Visitors to Six Flags St. Louis will once again be required to wear face masks indoors starting Monday after the park’s home county reimposed its mask mandate.
The county’s move was in response to a surge in COVID-19 hospitalizations, which rose to 301 on July 21 — the highest level since February — thanks to the highly-transmissible Delta variant of the virus that causes COVID-19. The St. Louis Pandemic Task Force said nearly 90 percent of COVID-19 patients in St. Louis hospitals are unvaccinated.
Six Flags St. Louis had ended its mask mandate in May, along with other COVID-19 safety protocols such as physical distancing and temperature checks. The park continued to recommend that unvaccinated guests wear masks, but did not verify anyone’s vaccination status.
The county rule tosses the honor system out in favor of making all guests over the age of 5, regardless of vaccination status, wear masks at the park’s indoor locations.

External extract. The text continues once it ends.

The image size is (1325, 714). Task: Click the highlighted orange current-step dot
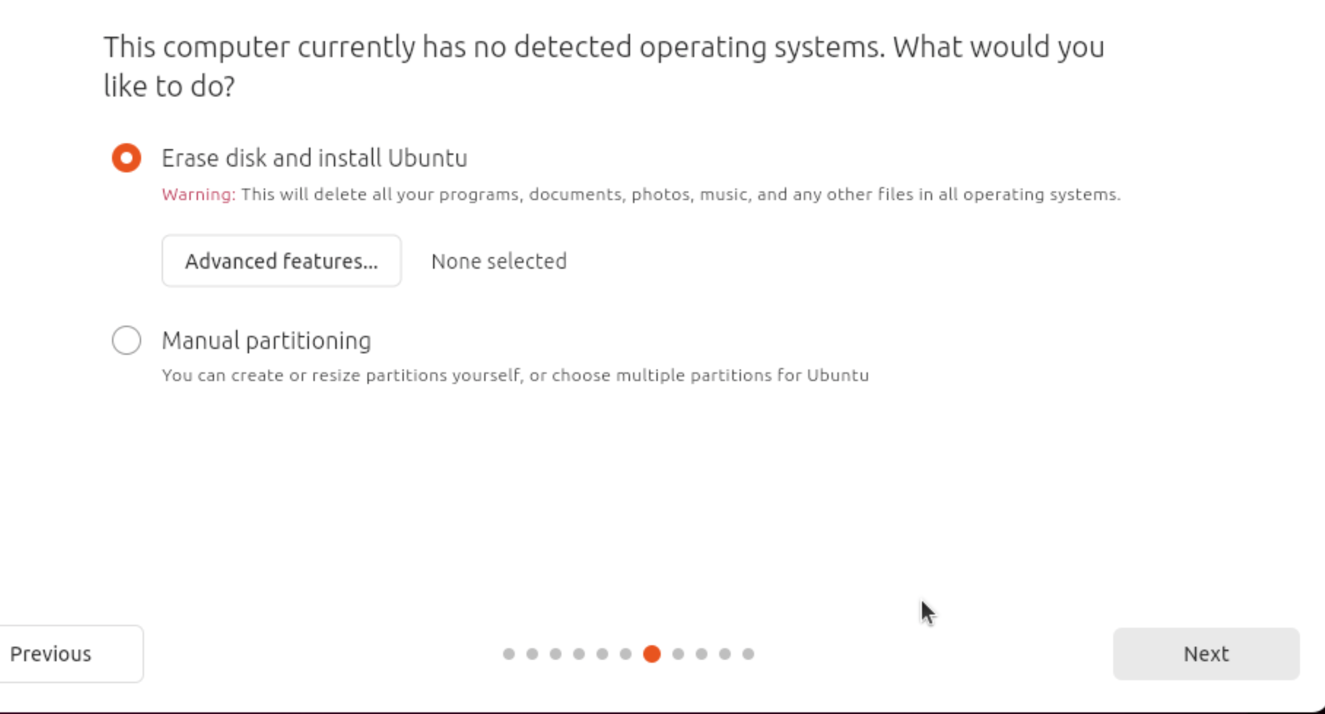[x=652, y=654]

🚨Here’s an update on our safety protocols. pic.twitter.com/dXpSZPlvgD
— Six Flags St. Louis (@SFStLouis) July 24, 2021
Six Flags St. Louis followers on Twitter responded mostly with anger, as well as repeating the false claims that wearing a face mask “does nothing anyway” (they do) and baselessly asserting that the move is tantamount to saying that COVID-19 vaccines don’t work, even though the overwhelming majority of hospitalizations and deaths are now occurring in the unvaccinated.
In fact, a recent study published in the New England Journal of Medicine found that the Pfizer vaccine is 88 percent effective against symptomatic disease caused by the Delta variant.

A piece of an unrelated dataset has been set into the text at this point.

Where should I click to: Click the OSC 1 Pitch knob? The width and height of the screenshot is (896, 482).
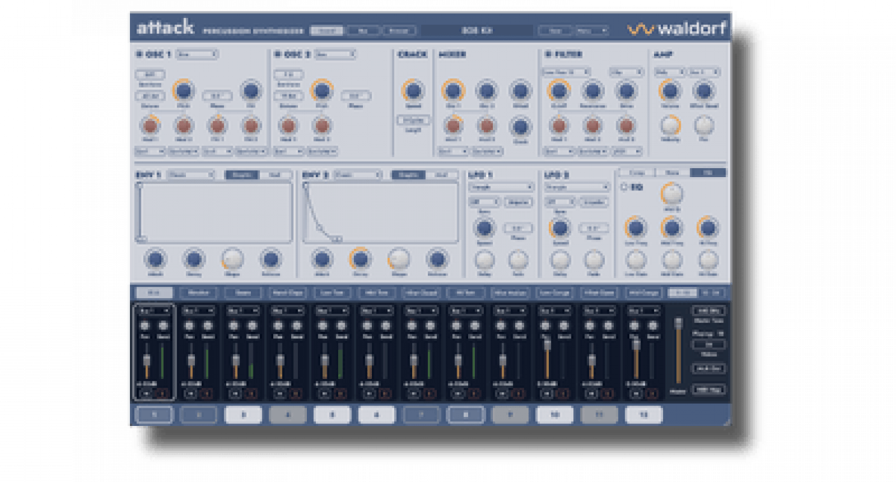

Political battles may lead to a quick end to the St. Louis County mask mandate, however. Republicans at the county and state level have come out against the new mask order, with Missouri Attorney General Eric Schmitt promising to file a lawsuit Monday to block both the county from enforcing the restored mandate.
Other Missouri theme parks have not changed their mask policies. This includes Silver Dollar City in Branson, where cases and hospitalizations have surged, less than 30 percent of the county’s population has been vaccinated, and the local mayor has opposed mask mandates and refused to promote vaccination.
Earlier in July, two theme parks in Los Angeles County, California — Six Flags Magic Mountain and Universal Studios Hollywood — also began requiring guests to wear masks indoors once again due to a new countywide mask order.